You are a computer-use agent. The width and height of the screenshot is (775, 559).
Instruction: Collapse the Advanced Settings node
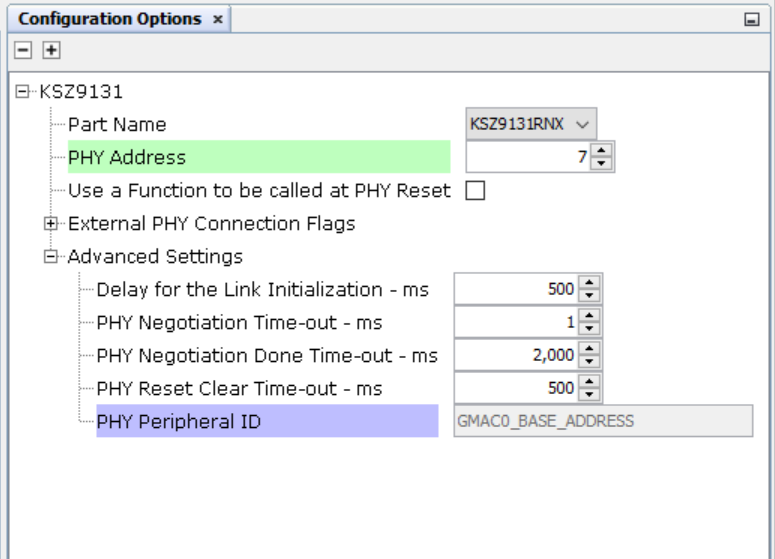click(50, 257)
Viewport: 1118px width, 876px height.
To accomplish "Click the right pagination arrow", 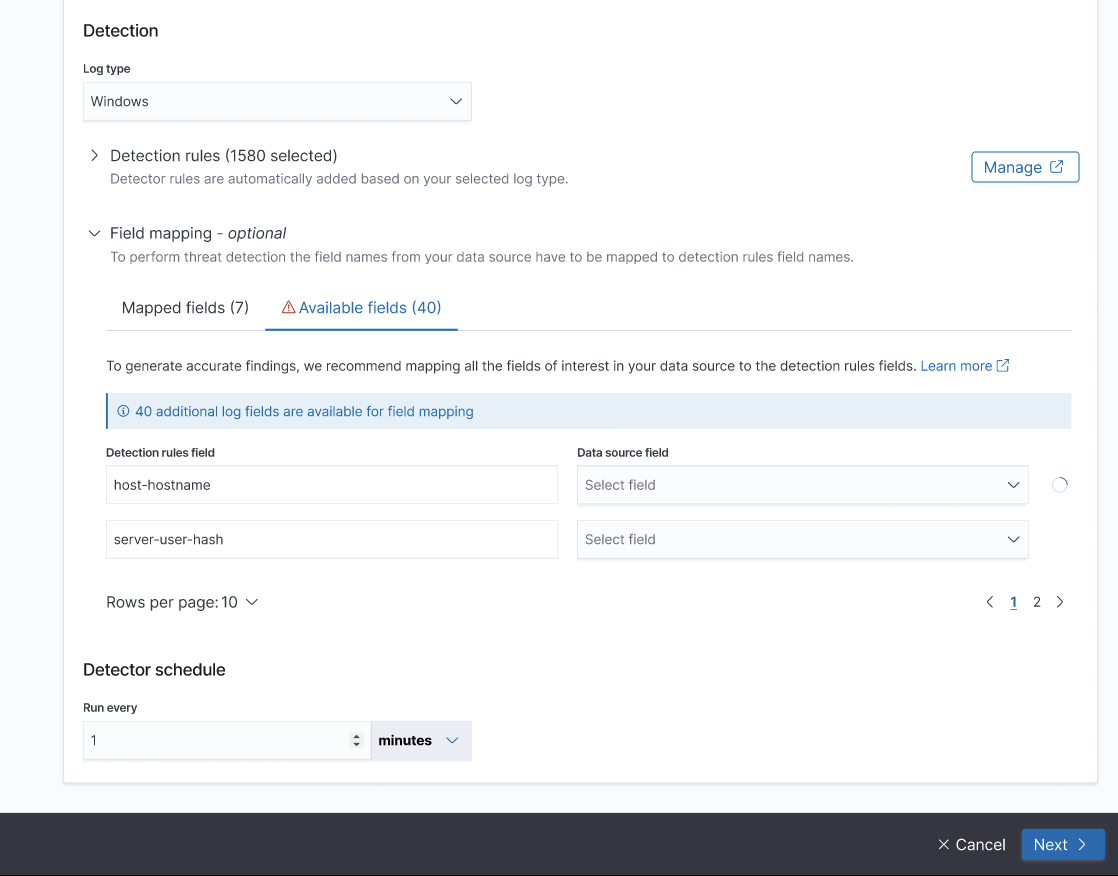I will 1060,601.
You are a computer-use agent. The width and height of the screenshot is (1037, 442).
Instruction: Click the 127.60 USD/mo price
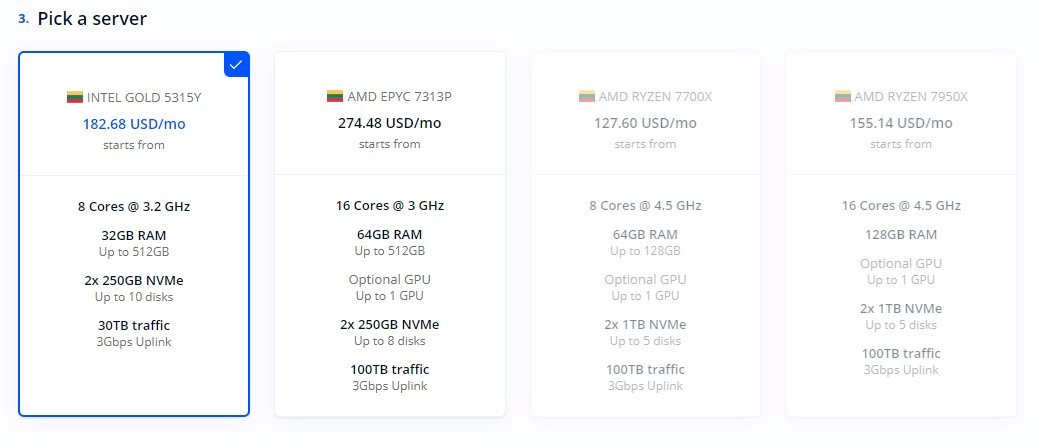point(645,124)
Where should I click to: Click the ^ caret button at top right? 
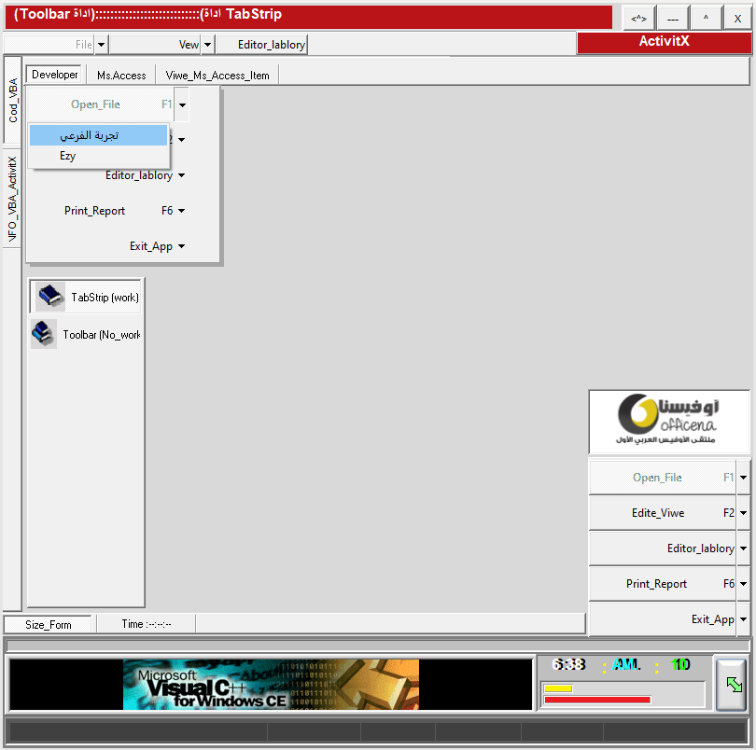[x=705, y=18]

=====

■ What to produce ■
Transcribe every line from the one with "Where should I" to the last line of the records above, exactly, excluding pictures.

■ Your response ■
Where should I click to: Click the ^ caret button at top right? 
[x=705, y=18]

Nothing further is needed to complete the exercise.